Cincinnati Police Museum to city: Rename streets to honor fallen officers



CINCINNATI, OH (FOX19) - Some say it's time for Cincinnati to rename streets in honor of officers who made the ultimate sacrifice and died in the line of duty.
The Greater Cincinnati Police Museum is asking Mayor John Cranley and City Council to rename Ezzard Charles Drive "Police Memorial Boulevard" during Police Memorial Week next year. Cincinnati Police District 1 headquarters and the Cincinnati Police Memorial are located on Ezzard Charles Drive.
Museum operators - retired Cincinnati officers and other volunteers - also want the city to continue renaming streets for fallen officers annually during Police Memorial Week.
"They certainly deserve every honor they can get," said Cheryl Cole-Candelaresi, widow of Officer David Cole who was shot to death trying to stop a store robbery in 1974.
"My husband gave up his life to protect a domestic violence victim that he never met. I think a little recognition is not asking too much," said Linda Pope, the keynote speaker at this year's memorial and march in Cincinnati.
Her husband, Cincinnati Police Officer Dan Pope, was gunned down alongside Specialist Ron Jeter in 1997 as the plainclothes officers served a warrant inside a Clinton Heights apartment.
Other cities have been honoring their slain officers by renaming streets after them for years, the museum's director wrote in the proposal to city leaders.
"We travel along interstates and see sections named for troopers killed. Every fallen officer in Phoenix and some other cities are honored by a marker at the spot at which they fell. Locally, Hamilton County is posting memorials at the sites of deaths of deputies," retired Cincinnati Police Lt. Steve Kramer wrote July 19 in a letter to Mayor Cranley that was copied to Council.
"Lawrenceburg, Covington, Newport, and other surrounding cities have named streets or erected memorials to their fallen officers. Fairfield even named a large park in honor of Cincinnati Police Officer Clifford George, shot to death in 1987," his letter states.
"City Council renamed a historic street for a boy who watched a fight and was accidentally shot and killed. We have streets named for people who did nothing whatsoever for Cincinnati.
"Some were great athletes," he wrote. "Some were the first to do something or the first to be something, but not necessarily anything great or for Cincinnati. Some never even lived in Cincinnati. One is named for a man who was practically given southwest Ohio and became rich by selling it to others.

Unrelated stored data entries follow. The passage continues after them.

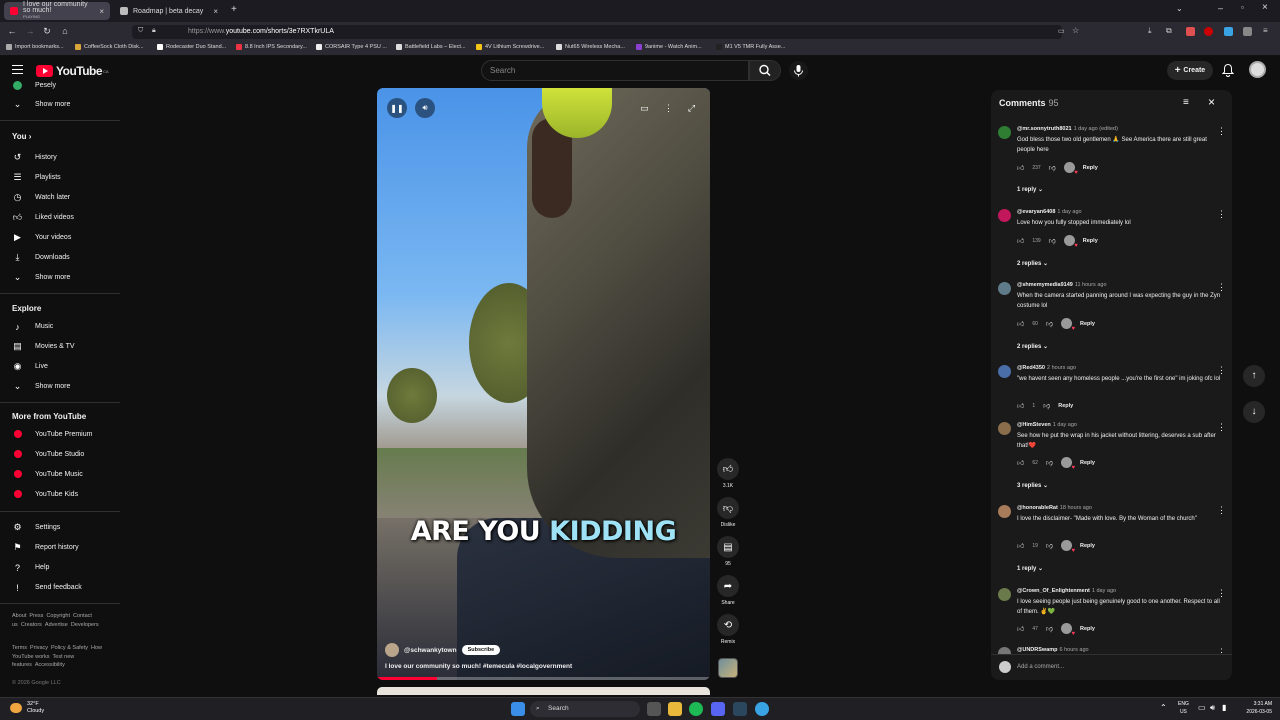 The height and width of the screenshot is (720, 1280). What do you see at coordinates (544, 678) in the screenshot?
I see `video-progress-bar` at bounding box center [544, 678].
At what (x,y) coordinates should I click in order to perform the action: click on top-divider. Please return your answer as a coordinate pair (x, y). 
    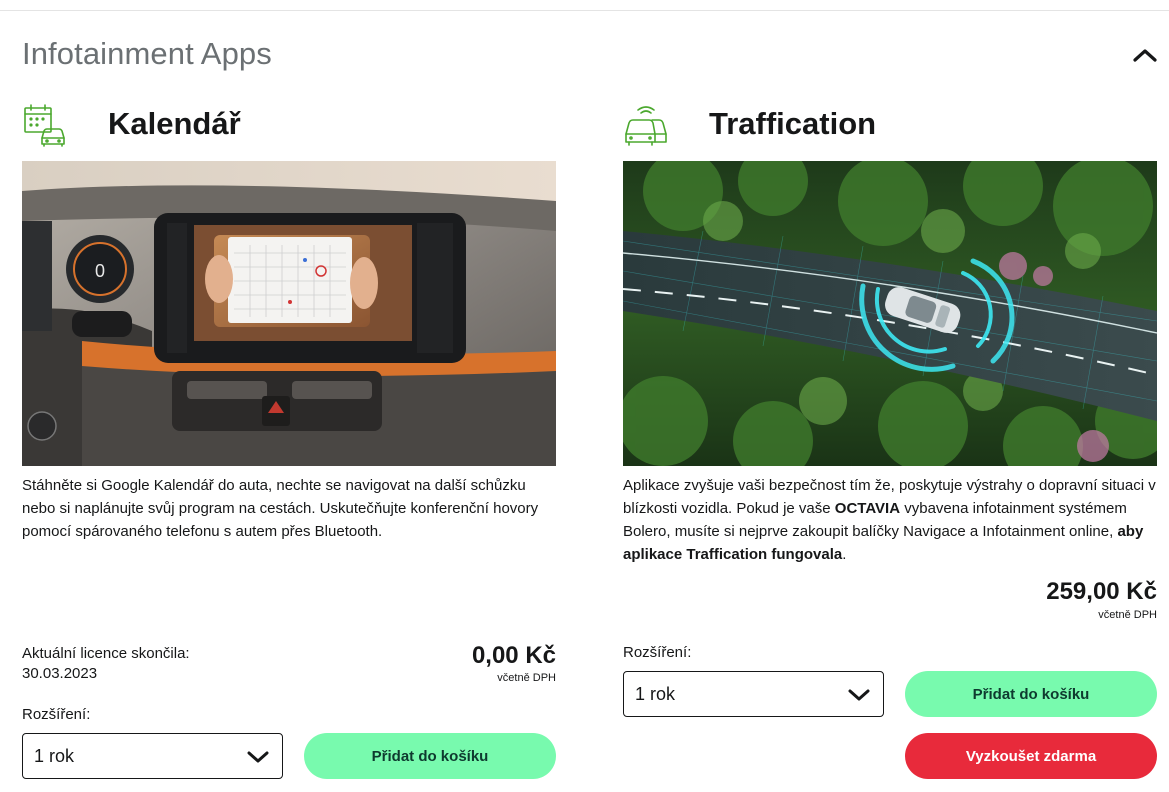
    Looking at the image, I should click on (584, 10).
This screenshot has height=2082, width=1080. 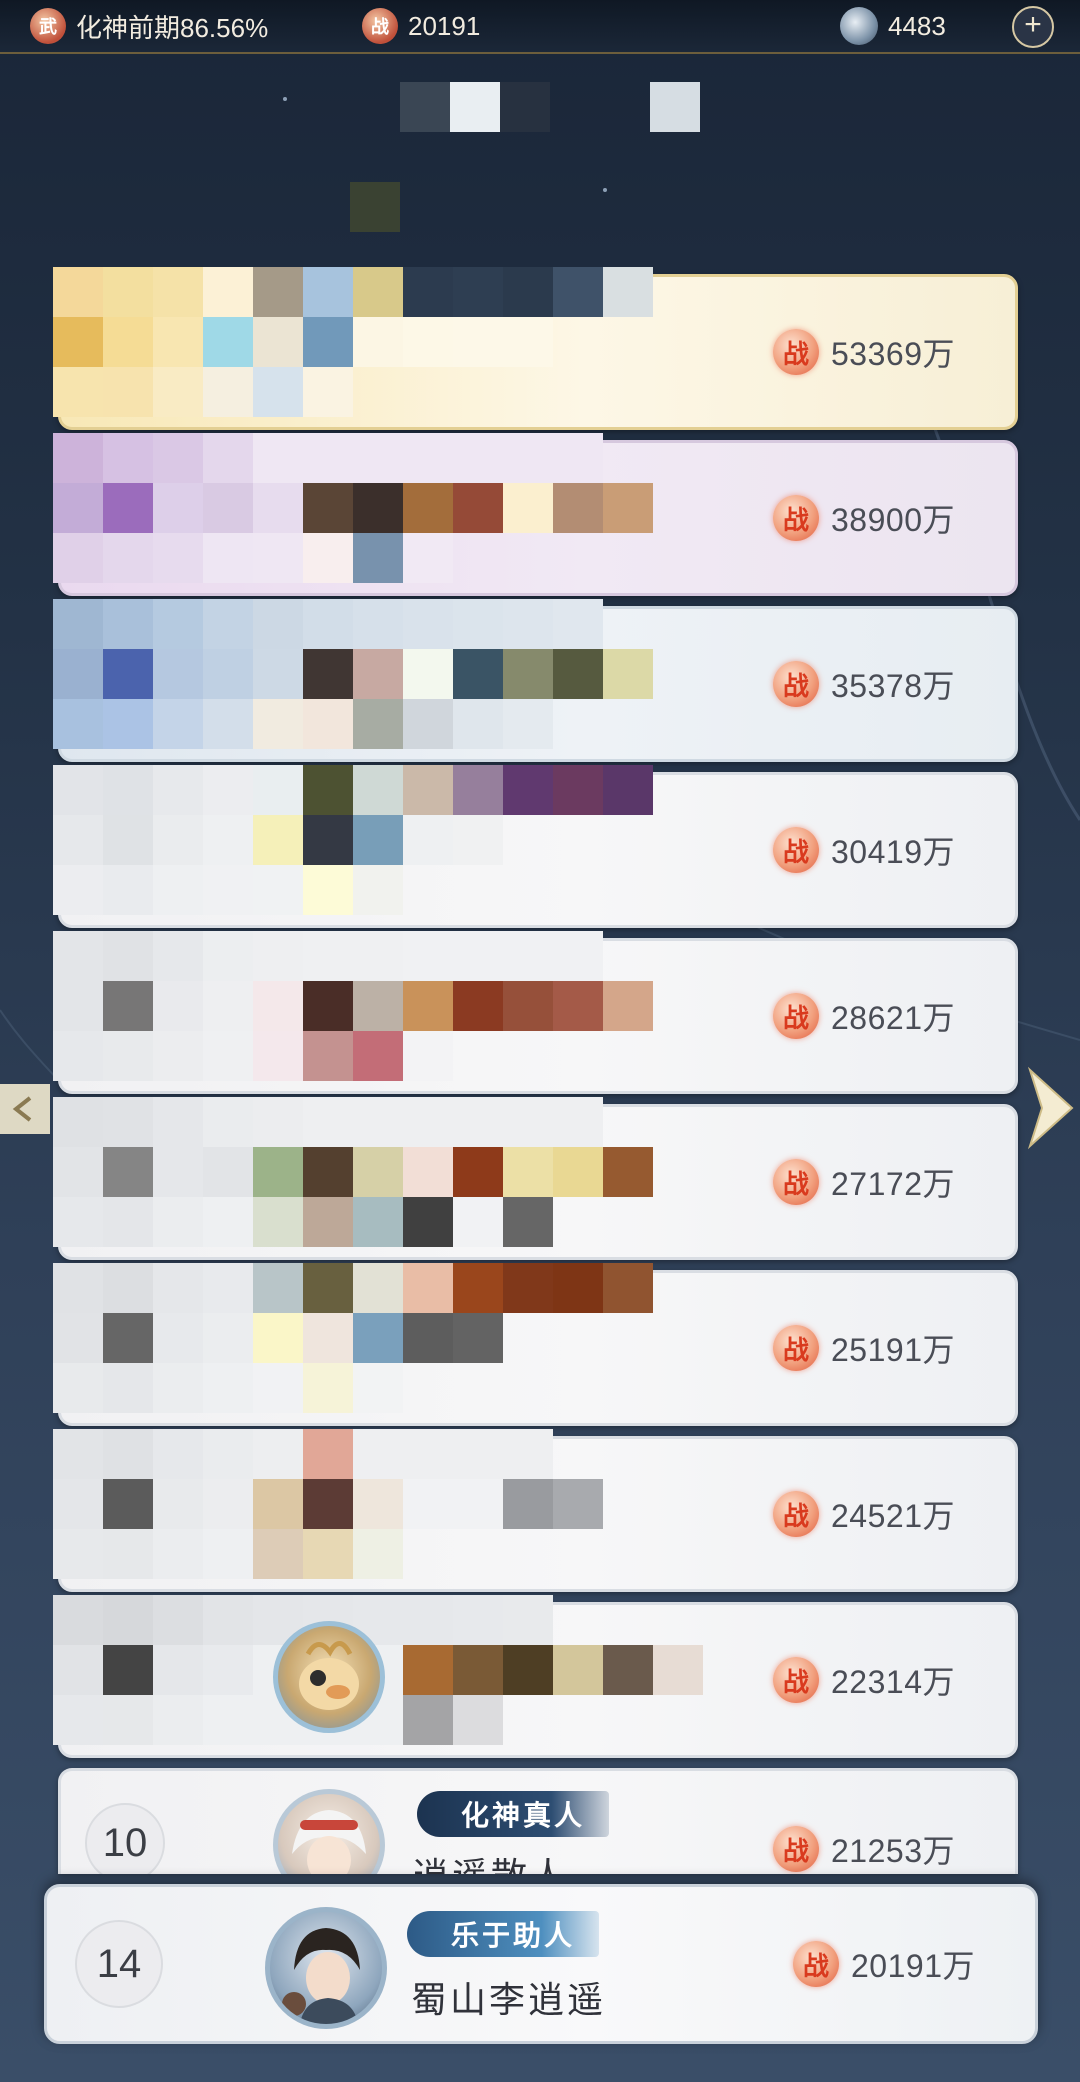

"Others are named for people who personally became rich and shared none – or little – or more than a little. Some, like Buddy LaRosa and Ruth Lyons, gave a lot back, along with a lot of their time.
"We are asking that you honor those that GAVE ALL to their community!"
The proposal would go through Council's Law & Public Safety Committee for review. If the committee is in favor, the plan would go onto the entire Council for final vote.
FOX19 NOW reached out Saturday to Council Members and the mayor.
Councilman Wendell Young said he agrees the city should honor its fallen officers.
He said he would be in favor of renaming only the portion of Ezzard Charles Drive in front of District 1 and the Police Memorial, however, not the entire street.
The city named the street for Ezzard Charles, a heavyweight world championship boxer who grew there, back in the 1970s.
"I would not want to take away anything from Ezzard Charles," Young said.
Vice Mayor David Mann said he would support renaming streets secondary, or honorary, not permanently.
Councilwoman Yvette Simpson fully supports honoring fallen officers and has reached out to museum organizers to work with them on the proposal, according to her spokeswoman, Andrea Carter. She said Simpson was not available Saturday due to a family emergency.
So far this year, city leaders have renamed streets for business entrepreneur and philanthropist Buddy LaRosa and Jim Obergefell and his late husband, John Arthur. Obergelfell was the lead plaintiff in the Supreme Court case that declared same-sex marriage legal across the U.S.
Those renamings are secondary, Mann said.
After Cincinnati Firefighter Darryl Gordon died in a Madisonville apartment fire in March 2015 and Cincinnati Police Officer Sonny Kim was gunned down, also in Madisonville, City Council signed off on a motion to rename East Hyde Park Commons in honor of the men.
Symmes Township officials also have renamed a private street going into their Home of the Brave Park "Sonny Kim Drive."
But requests to rename Cincinnati's streets for fallen officers dating back more than 60 years to 1955 have been repeatedly denied by city leaders, Kramer's letter shows.
The refusals continued even after the Fraternal Order of Police built a large police memorial across from Cincinnati Police District 1 headquarters on Ezzard Charles Drive, he said.
"These are men and a woman who the citizens of Cincinnati have delegated their responsibility to safeguard their three greatest God-given rights of life, liberty, and the pursuit of happiness, and then died while performing honorably in that task," Kramer wrote, later adding:
"Not one of these have been honored with the renaming of so much as a trash alley."